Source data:
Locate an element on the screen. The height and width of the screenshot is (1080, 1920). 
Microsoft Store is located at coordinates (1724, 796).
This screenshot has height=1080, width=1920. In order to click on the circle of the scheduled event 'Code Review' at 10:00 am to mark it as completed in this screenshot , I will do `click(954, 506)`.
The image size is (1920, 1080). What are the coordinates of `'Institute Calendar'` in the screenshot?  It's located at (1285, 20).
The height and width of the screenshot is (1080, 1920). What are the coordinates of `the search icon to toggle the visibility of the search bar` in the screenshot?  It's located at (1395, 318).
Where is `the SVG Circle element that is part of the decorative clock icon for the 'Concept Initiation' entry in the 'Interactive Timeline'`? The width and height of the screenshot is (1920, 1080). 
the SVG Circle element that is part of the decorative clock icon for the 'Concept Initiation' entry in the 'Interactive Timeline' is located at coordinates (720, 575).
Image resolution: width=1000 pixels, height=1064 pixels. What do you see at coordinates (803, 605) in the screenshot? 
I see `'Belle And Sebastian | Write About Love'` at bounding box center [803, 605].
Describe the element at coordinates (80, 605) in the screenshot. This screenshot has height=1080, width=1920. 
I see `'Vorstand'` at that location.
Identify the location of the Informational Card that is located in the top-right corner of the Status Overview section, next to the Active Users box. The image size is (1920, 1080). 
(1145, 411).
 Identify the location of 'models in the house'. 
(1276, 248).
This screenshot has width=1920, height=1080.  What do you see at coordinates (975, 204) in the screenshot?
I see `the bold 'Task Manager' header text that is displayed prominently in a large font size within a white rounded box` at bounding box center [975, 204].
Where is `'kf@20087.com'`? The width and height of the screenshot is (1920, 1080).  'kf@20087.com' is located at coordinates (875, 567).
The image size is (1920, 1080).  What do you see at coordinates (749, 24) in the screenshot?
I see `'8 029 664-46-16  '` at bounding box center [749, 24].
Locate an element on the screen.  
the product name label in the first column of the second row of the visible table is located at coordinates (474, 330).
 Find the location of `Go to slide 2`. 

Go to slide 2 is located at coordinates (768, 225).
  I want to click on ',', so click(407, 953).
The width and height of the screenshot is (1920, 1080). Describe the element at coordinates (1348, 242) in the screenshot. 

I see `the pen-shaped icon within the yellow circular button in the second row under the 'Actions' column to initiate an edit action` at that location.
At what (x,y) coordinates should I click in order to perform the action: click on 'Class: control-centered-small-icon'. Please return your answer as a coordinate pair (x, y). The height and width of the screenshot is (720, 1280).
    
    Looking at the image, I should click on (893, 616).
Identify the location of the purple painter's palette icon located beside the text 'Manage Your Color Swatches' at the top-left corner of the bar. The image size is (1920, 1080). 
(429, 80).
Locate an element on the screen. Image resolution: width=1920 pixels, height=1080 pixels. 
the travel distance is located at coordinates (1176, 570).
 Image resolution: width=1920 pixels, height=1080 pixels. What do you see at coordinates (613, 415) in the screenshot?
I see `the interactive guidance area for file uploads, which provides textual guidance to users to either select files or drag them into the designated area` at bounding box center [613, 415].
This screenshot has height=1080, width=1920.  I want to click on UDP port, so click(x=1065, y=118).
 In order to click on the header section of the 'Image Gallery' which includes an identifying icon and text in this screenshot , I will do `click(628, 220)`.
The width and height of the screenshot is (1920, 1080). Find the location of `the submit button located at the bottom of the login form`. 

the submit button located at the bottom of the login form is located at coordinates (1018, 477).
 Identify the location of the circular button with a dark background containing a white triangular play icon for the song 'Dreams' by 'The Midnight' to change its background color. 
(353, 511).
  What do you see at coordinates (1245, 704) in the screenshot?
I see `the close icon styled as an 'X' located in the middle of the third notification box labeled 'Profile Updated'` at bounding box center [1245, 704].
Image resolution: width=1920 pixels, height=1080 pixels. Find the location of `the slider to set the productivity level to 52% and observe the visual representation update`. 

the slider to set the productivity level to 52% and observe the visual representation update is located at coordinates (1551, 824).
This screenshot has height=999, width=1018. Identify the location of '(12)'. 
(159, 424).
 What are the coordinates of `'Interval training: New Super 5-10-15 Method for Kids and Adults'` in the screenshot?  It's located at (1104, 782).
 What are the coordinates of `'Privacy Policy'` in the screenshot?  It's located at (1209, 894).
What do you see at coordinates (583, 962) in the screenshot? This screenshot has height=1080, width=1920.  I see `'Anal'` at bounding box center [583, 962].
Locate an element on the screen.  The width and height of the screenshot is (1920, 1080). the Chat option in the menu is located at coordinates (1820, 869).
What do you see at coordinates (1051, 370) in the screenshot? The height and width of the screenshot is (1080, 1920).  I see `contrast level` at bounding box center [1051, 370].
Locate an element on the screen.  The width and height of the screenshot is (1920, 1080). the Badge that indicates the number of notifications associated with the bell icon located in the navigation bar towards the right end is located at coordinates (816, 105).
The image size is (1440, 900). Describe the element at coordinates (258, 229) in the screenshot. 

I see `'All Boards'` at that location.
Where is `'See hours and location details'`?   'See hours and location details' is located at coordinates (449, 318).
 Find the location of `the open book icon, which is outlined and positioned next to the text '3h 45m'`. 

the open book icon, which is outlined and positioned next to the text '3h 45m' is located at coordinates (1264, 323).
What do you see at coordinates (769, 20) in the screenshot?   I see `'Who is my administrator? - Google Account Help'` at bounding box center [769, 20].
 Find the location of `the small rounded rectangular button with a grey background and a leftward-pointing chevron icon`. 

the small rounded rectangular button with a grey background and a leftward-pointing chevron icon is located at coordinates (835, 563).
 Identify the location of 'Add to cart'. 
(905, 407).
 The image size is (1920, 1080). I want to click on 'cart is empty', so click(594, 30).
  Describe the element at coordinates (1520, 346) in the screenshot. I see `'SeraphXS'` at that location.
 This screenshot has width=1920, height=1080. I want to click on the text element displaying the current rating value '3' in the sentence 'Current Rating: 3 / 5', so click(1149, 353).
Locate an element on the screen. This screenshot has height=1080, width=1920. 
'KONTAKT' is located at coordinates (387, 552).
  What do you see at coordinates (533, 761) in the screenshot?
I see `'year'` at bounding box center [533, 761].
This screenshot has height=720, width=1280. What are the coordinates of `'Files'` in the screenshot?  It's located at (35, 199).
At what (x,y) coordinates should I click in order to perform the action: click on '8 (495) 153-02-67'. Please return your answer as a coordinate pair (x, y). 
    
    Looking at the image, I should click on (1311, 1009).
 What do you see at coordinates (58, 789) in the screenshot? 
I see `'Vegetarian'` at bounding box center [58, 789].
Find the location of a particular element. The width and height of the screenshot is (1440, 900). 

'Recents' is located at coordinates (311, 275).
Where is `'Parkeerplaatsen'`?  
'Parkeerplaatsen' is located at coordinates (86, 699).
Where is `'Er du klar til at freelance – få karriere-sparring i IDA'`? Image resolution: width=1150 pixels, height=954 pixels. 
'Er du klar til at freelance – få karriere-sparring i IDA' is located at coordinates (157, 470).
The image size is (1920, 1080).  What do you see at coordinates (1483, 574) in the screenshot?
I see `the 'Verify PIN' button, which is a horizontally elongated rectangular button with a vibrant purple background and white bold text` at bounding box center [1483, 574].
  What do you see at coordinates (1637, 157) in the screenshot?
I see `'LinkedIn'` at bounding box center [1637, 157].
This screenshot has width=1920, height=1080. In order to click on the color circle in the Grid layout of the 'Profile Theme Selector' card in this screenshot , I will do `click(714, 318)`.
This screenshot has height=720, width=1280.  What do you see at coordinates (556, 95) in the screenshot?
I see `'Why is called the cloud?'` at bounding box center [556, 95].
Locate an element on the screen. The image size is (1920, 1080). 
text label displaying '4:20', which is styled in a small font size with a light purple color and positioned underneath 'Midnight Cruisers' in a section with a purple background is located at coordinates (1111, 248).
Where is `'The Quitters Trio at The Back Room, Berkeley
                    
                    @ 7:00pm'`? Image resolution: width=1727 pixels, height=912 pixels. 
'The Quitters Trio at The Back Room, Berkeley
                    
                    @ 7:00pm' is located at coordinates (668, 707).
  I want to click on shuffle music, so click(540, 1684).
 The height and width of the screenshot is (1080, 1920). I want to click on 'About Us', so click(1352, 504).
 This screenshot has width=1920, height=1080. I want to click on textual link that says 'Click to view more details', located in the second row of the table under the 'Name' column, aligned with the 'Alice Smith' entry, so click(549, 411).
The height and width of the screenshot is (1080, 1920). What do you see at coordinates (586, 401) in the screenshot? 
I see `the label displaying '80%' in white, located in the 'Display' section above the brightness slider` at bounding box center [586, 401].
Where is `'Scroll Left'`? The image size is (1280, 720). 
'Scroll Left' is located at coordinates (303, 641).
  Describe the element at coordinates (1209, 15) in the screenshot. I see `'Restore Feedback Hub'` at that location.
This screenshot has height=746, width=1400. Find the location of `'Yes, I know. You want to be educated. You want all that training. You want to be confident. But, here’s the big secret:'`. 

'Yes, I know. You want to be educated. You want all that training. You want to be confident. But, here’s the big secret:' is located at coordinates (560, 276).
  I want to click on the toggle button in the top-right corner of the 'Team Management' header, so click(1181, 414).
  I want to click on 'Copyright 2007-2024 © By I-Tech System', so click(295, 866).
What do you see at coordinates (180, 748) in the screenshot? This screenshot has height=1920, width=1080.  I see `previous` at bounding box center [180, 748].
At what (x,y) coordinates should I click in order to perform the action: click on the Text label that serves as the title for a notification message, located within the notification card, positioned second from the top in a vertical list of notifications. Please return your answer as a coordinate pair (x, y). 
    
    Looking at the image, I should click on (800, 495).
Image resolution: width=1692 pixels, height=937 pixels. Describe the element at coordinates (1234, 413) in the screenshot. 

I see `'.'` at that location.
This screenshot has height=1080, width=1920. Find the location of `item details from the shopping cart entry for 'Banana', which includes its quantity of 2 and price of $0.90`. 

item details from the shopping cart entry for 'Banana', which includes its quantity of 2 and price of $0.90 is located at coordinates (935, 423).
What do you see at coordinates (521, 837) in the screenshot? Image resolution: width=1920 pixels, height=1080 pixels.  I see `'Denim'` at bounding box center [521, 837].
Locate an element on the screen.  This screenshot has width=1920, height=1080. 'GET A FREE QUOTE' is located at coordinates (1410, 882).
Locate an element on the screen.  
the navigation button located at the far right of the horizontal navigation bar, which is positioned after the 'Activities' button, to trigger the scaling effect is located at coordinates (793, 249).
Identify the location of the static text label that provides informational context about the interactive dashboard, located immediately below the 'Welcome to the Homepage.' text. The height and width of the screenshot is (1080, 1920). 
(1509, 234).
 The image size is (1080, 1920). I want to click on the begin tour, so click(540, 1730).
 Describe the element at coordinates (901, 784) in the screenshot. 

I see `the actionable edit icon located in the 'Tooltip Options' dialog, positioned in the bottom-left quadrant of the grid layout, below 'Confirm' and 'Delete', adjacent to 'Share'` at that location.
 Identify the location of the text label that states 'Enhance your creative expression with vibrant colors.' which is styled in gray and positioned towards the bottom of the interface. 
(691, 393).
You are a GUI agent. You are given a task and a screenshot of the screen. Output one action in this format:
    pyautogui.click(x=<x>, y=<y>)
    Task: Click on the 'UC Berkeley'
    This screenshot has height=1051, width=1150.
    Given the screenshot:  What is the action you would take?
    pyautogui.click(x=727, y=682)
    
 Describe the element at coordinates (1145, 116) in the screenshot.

**WHAT THE TASK ASKS**
Could you repeat the part of the records that opens with the line containing "What do you see at coordinates (58, 789)" and closes with the line containing "coordinates (86, 699).", switching every "screenshot" to "capture" and leaving everything else unchanged?

**OUTPUT OF THE TASK**
 What do you see at coordinates (58, 789) in the capture? 
I see `'Vegetarian'` at bounding box center [58, 789].
Find the location of a particular element. The width and height of the capture is (1440, 900). 

'Recents' is located at coordinates (311, 275).
Where is `'Parkeerplaatsen'`?  
'Parkeerplaatsen' is located at coordinates (86, 699).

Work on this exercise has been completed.